Die Gezira-Insel, auf der jetzt der Fernsehturm als selbstbewusste Landmarke thront, war bis Mitte des 19. Jahrhunderts aufgrund der jährlichen Überschwemmungen nicht bewohnbar. Ismail, der Khedive, der den Suezkanal eröffnete, setzte in seinem Bestreben, aus Kairo eine Art Paris des Nahen Ostens zu machen, auch hier Ingenieure ein: Die Ufer wurden befestigt, und er ließ auf der Insel seinen Palast errichten. 1869, im Jahr der Kanaleröffnung, wurde auch der Palast fertiggestellt und war einzugsbereit.
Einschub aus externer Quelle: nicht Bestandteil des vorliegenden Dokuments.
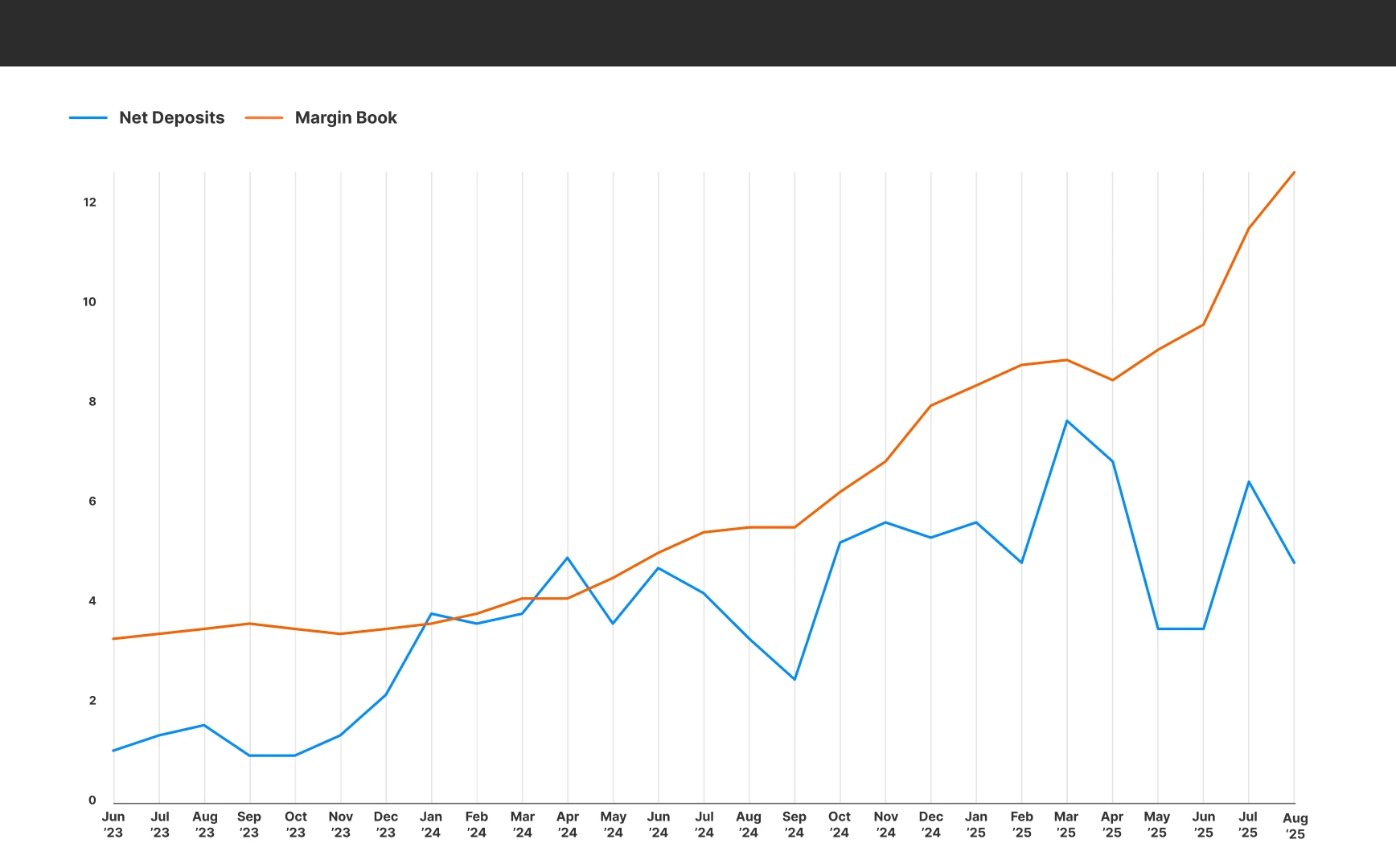Select the Margin Book point at Aug '25

1293,173
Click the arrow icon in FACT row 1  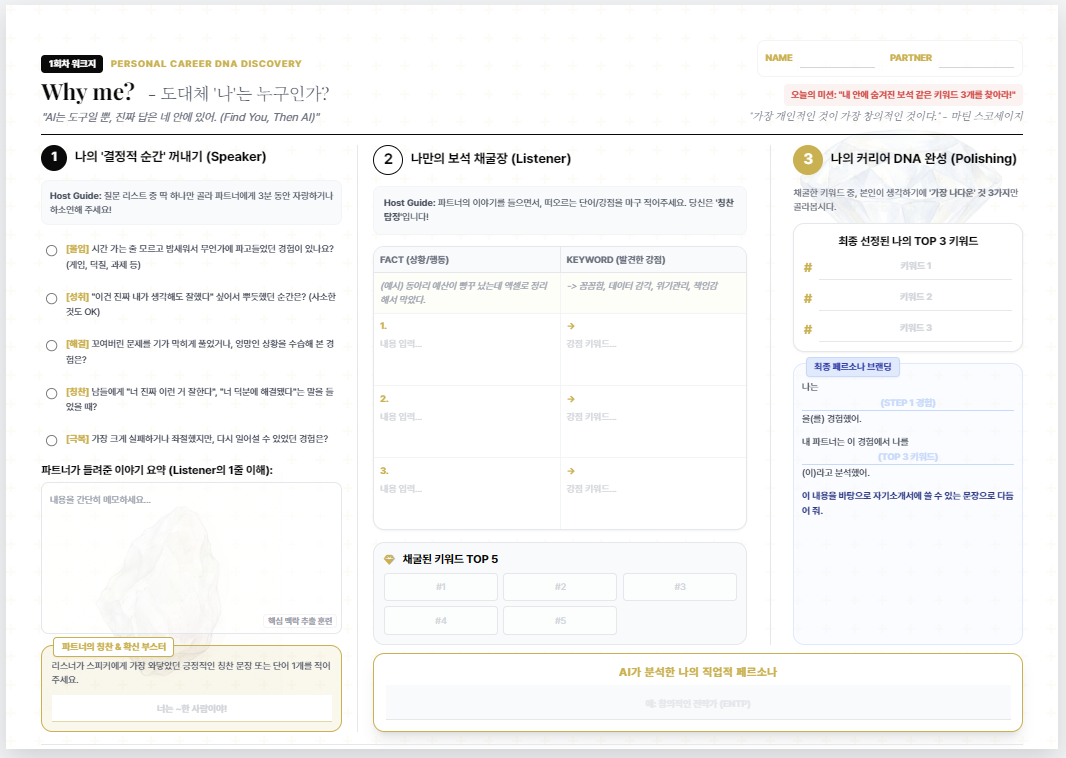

Rund um den Bau schuf ein französischer Landschaftsarchitekt eine riesige Parkanlage mit exotischen Pflanzen, die aus aller Welt hierhergebracht worden waren; hier konnte die königliche Familie jagen, den Nachmittag auf der Trabrennbahn verbringen oder Polo spielen. Ursprünglich war der Park fast fünf Hektar groß, heute aber lassen die vielen Hotels und Sportklubs kaum noch erkennen, dass diese grüne Lunge ein frühes Beispiel für den Wunsch der herrschenden Elite im 19. Jahrhundert war, am Nil Europa zu kopieren.
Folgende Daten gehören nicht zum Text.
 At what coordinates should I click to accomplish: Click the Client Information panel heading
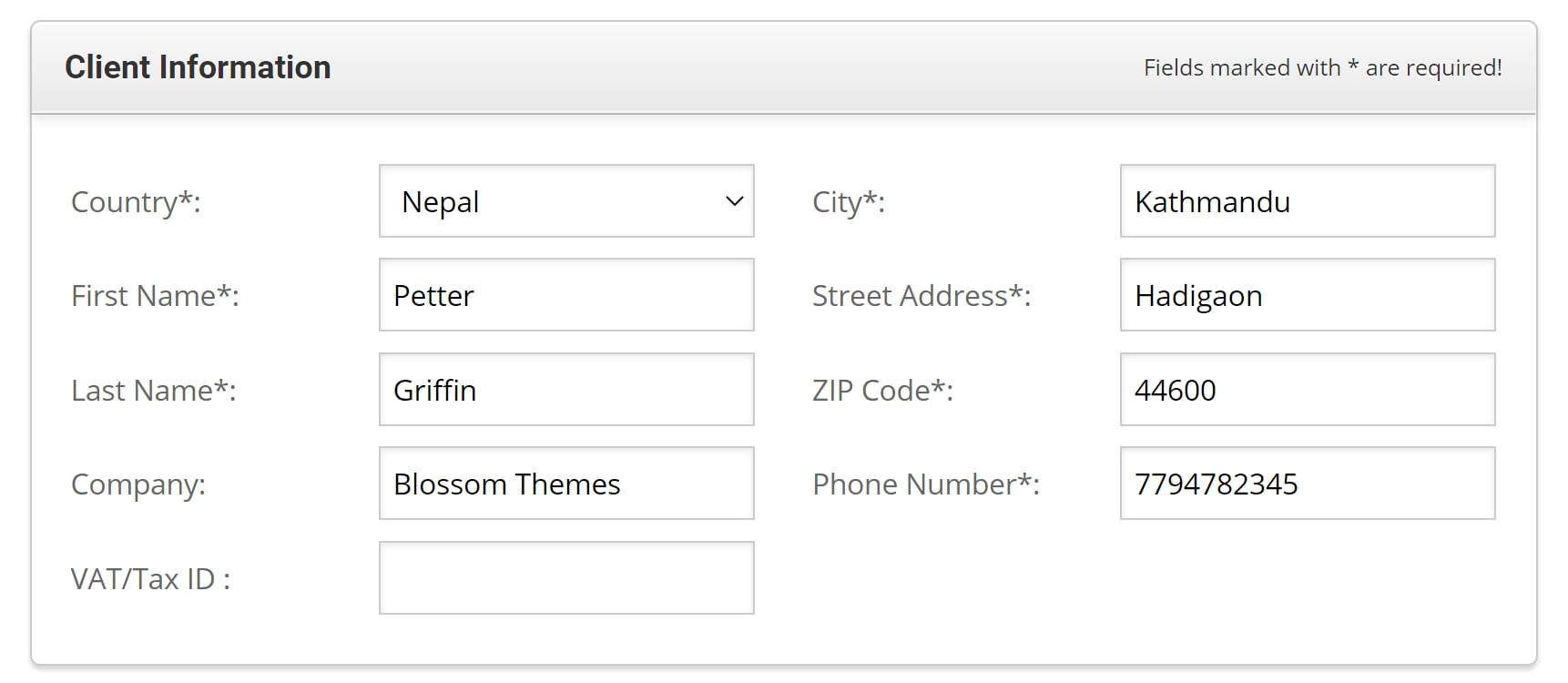tap(198, 67)
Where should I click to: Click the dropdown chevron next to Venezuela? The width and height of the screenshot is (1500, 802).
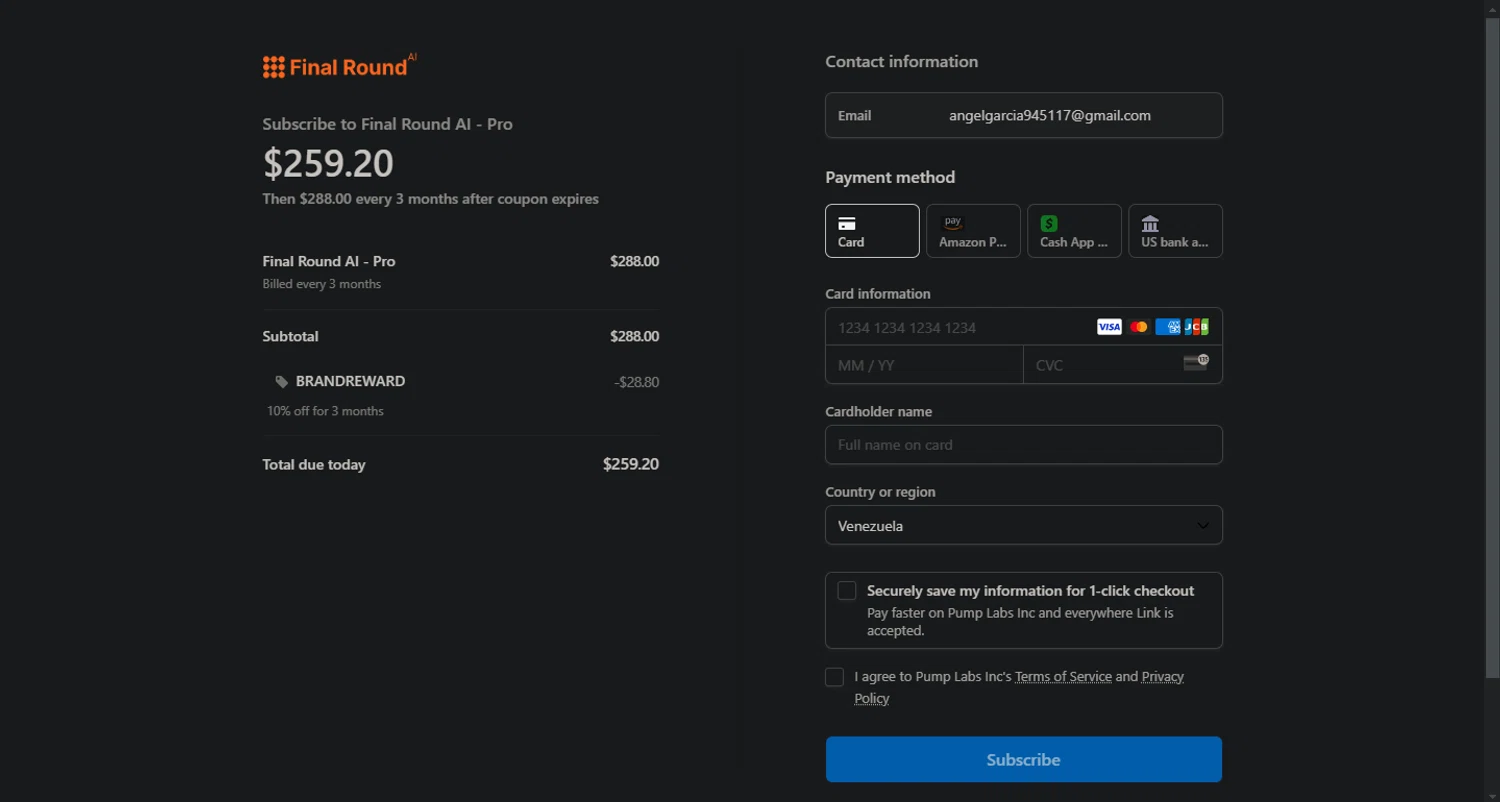pyautogui.click(x=1203, y=526)
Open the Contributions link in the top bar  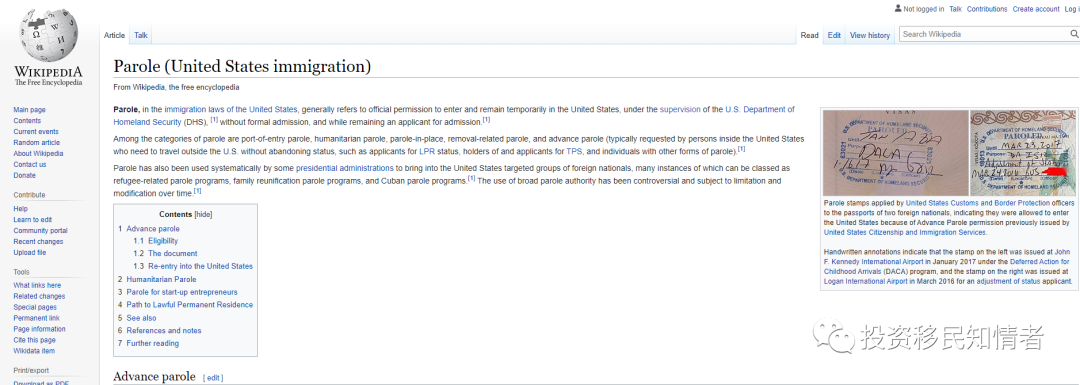click(987, 9)
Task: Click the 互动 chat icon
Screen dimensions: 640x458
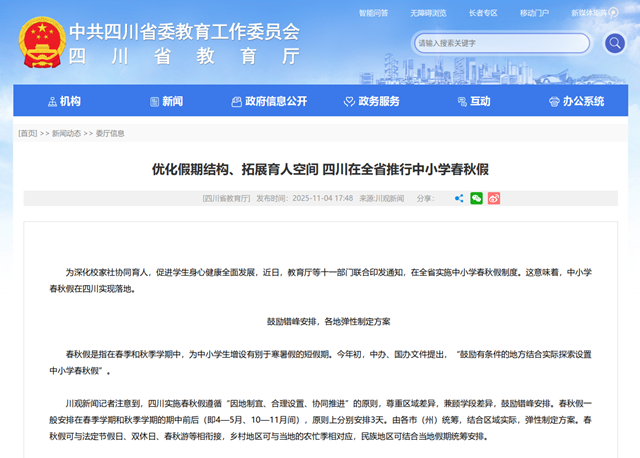Action: pyautogui.click(x=460, y=101)
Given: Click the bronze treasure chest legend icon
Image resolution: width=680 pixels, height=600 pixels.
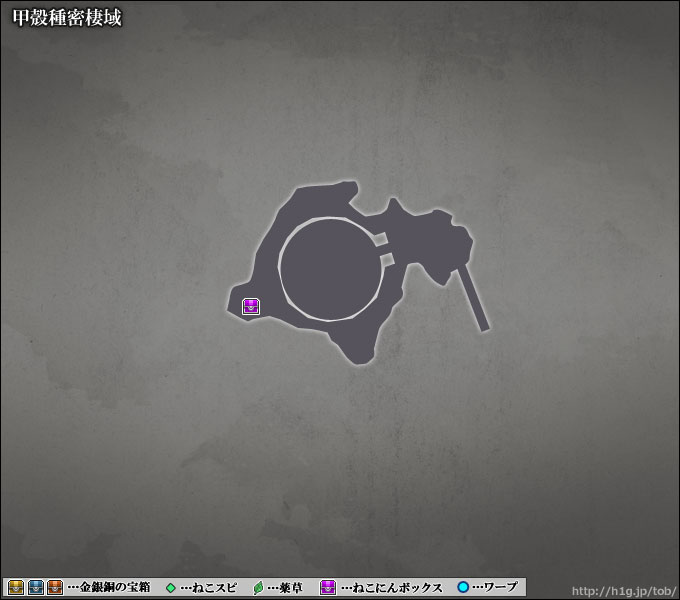Looking at the screenshot, I should pos(55,587).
Von oben betrachtet, offenbart Kairo auf brutale Weise seine Abhängigkeit vom Fluss. Es wird nicht nur deutlich, wie er überhaupt erst ermöglichte, hier zu siedeln. Jede einzelne Grünanlage in Kairo wird mit Wasser vom Nil bewässert, die mehr als fünf Millionen Autos, die jeden Tag in der Stadt unterwegs sind, werden mit Nilwasser gewaschen, jede einzelne Körperreinigung der rund 20 Millionen hier lebenden Menschen wird mit Wasser des Nils vollzogen, und auch der Fußballplatz direkt unter dem Turm sowie die Pferde nebst Reitern, die um die Kurven der geradeaus nördlich liegenden Reitanlage galoppieren, sind abhängig vom Wasser des Nils. Ohne das Wasser, das aus dem Inneren Afrikas hierher strömt, würde es schlicht kein Kairo gegeben.

Es gibt heute viele pessimistische Vorhersagen über Kairos Zukunft, aber man kann immer Trost in der Geschichte finden: Der Mythos des Phönix entstand hier in dieser Gegend, denn alle 500 Jahre sollte der mythische Vogel mit der fantastischen Federpracht ins ungefähr acht Kilometer nordöstlich des heutigen Kairo gelegene Heliopolis, das biblische On, zurückkehren. Dort landete er auf dem brennenden Altar des großen Sonnentempels, um aus seiner Asche wiederaufzuerstehen, eine direkte Parallele zu einem Ägypten, das ebenfalls aus der Wüste wiederauferstand – jedes Jahr, nach jeder Überschwemmung.